• **SELECTED PASSAGE**:
++++++

# Fly Ball Governer



## Tin Falcon (Oct 14, 2007)

Does anyone have model  plans they can share for a fly ball governor?  I know kits are available and some engine kits have them but I have not seen drawing otherwise. 
Tin


----------



## mklotz (Oct 14, 2007)

Elmer's rope drive engine,












features a functioning flyball governor driven off a pulley on the crankshaft.  He mounts it horizontally but it could just as easily be vertical.  At any rate, if you have his book, the plans will at least give you a jumping off point for designing your own.


----------



## Tin Falcon (Oct 14, 2007)

Thanks marv I will have to check that out. 
Tin


----------



## Cedge (Oct 14, 2007)

Tin
Hope this gets to you fast.  Check item #260168772979 on ebay. unfortunately less than 30 minutes left, but no bidders, so you might still buy it after the auction ends.

Steve


----------



## lugnut (Oct 14, 2007)

Cedge, that book is also available on Amazon.com for $8.  
http://www.amazon.com/dp/B000GAY2LM/?tag=skimlinks_replacement-20
They have the whole series of Essential Steam Power Library
Mel


----------



## Tin Falcon (Oct 16, 2007)

Guys:
  Thanks for the heads up. Looking around I se several on e-bay for aoung 8 bucks plus $4.00 shipping. I see there are actualy two versions out there. the  1915 Lindsay reprint and the Nations builders 192? reprint . Slightly different tittles bu look to be essentialy different editions of the same book. So this will be going on the books to buy list. 
Tin


----------

++++++

Stored data entries
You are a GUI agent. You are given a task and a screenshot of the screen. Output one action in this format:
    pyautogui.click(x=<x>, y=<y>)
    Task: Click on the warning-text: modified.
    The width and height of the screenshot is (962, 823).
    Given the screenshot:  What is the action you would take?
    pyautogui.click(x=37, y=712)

++++++

• **TASK LIST**:
a: Answer these questions using the fly ball governor thread above.
(i) According to mklotz, what drives the flyball governor on Elmer's rope drive engine?
(ii) What price does lugnut give for the book on Amazon.com?
(iii) What shipping charge does Tin Falcon mention for the copies on e-bay?
b: Return the fly ball governor thread text between "Thanks marv I" and "the auction ends.", inclusive.

• **YOUR RESPONSES**:
a:
(i) A pulley on the crankshaft.
(ii) $8.
(iii) $4.00.

b:
Thanks marv I will have to check that out. 
Tin


----------



## Cedge (Oct 14, 2007)

Tin
Hope this gets to you fast.  Check item #260168772979 on ebay. unfortunately less than 30 minutes left, but no bidders, so you might still buy it after the auction ends.